Quote the entries below from the line with "Select the Check" through the line with "You are a computer-use agent. Screen", both ends included, and only those lines.

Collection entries
****

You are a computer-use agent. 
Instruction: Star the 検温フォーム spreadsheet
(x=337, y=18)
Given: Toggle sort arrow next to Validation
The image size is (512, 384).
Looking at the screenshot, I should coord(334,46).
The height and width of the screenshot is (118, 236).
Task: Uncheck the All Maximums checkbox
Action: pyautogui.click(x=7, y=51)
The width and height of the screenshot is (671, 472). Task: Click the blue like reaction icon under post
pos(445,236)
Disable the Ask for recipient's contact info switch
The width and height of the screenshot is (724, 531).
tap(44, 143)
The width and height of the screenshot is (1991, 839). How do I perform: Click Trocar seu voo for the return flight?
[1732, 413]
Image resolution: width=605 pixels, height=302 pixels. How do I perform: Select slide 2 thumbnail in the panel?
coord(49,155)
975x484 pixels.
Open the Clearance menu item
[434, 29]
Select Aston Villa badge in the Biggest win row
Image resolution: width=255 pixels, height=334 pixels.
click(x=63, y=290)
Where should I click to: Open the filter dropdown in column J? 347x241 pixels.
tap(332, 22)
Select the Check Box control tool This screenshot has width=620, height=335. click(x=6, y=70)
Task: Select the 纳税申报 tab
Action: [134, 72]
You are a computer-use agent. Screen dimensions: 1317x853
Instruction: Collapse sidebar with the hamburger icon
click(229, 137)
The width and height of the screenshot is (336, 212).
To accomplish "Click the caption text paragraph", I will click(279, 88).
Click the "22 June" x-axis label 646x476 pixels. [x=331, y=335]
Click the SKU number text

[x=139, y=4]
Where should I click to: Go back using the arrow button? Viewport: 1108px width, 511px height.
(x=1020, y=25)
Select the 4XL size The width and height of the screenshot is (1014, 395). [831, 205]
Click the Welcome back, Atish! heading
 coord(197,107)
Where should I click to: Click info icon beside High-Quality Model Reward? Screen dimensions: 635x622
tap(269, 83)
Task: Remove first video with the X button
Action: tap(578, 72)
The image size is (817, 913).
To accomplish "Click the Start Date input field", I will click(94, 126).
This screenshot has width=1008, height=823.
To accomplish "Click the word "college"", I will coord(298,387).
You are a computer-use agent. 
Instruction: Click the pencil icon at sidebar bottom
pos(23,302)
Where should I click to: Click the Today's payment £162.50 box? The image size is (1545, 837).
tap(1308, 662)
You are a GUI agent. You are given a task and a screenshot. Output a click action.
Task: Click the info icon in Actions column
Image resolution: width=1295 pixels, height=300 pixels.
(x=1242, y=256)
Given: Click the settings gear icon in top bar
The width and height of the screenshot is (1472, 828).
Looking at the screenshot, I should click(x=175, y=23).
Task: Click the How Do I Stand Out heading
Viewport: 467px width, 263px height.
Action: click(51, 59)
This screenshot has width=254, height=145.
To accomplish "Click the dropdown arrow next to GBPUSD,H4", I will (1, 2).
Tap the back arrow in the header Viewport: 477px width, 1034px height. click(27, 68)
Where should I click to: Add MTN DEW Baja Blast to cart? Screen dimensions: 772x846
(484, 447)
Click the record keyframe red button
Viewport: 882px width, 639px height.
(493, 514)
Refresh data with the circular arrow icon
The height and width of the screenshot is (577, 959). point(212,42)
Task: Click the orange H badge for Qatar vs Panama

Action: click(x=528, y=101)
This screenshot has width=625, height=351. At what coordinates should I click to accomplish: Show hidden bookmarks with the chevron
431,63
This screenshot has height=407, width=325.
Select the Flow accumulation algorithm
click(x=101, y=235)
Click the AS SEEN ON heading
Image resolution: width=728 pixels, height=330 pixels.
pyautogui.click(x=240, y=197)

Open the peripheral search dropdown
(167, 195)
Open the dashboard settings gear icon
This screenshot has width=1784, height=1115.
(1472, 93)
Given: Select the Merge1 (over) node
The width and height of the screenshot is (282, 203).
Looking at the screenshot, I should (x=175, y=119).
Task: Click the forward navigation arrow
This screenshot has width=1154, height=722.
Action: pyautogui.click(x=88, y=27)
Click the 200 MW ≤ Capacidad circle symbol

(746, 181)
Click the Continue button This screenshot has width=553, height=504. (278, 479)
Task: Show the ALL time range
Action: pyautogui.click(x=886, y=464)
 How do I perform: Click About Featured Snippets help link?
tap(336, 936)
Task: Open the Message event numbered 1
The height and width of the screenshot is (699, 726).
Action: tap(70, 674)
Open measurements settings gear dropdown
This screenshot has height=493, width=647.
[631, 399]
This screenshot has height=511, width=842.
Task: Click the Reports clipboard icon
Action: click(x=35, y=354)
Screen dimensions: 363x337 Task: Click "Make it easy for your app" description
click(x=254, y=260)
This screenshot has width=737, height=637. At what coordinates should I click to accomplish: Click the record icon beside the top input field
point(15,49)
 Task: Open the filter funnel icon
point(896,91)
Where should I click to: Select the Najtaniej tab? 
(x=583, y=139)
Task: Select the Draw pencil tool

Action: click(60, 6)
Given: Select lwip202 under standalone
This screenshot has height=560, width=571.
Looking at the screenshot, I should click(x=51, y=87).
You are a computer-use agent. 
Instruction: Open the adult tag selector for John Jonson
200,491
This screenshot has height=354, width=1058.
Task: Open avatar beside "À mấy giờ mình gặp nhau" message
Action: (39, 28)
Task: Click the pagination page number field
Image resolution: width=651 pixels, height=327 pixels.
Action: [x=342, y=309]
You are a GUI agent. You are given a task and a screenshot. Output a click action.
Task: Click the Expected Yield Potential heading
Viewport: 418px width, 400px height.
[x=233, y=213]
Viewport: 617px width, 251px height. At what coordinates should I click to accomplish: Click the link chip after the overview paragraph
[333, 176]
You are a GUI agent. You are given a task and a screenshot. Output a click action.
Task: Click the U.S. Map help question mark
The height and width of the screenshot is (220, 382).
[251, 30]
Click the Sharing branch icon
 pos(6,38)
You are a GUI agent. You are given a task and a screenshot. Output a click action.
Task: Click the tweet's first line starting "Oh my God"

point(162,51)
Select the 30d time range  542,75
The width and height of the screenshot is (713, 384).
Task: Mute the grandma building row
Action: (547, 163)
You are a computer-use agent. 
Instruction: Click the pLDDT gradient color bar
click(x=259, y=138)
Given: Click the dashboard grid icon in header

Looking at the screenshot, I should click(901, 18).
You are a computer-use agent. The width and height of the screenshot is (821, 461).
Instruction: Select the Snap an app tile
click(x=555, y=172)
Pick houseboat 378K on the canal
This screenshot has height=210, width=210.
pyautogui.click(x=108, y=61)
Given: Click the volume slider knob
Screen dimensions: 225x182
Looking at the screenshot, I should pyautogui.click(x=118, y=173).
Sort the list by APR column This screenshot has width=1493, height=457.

****

### Answer to this task
Select the Check Box control tool This screenshot has width=620, height=335. click(x=6, y=70)
Task: Select the 纳税申报 tab
Action: [134, 72]
You are a computer-use agent. Screen dimensions: 1317x853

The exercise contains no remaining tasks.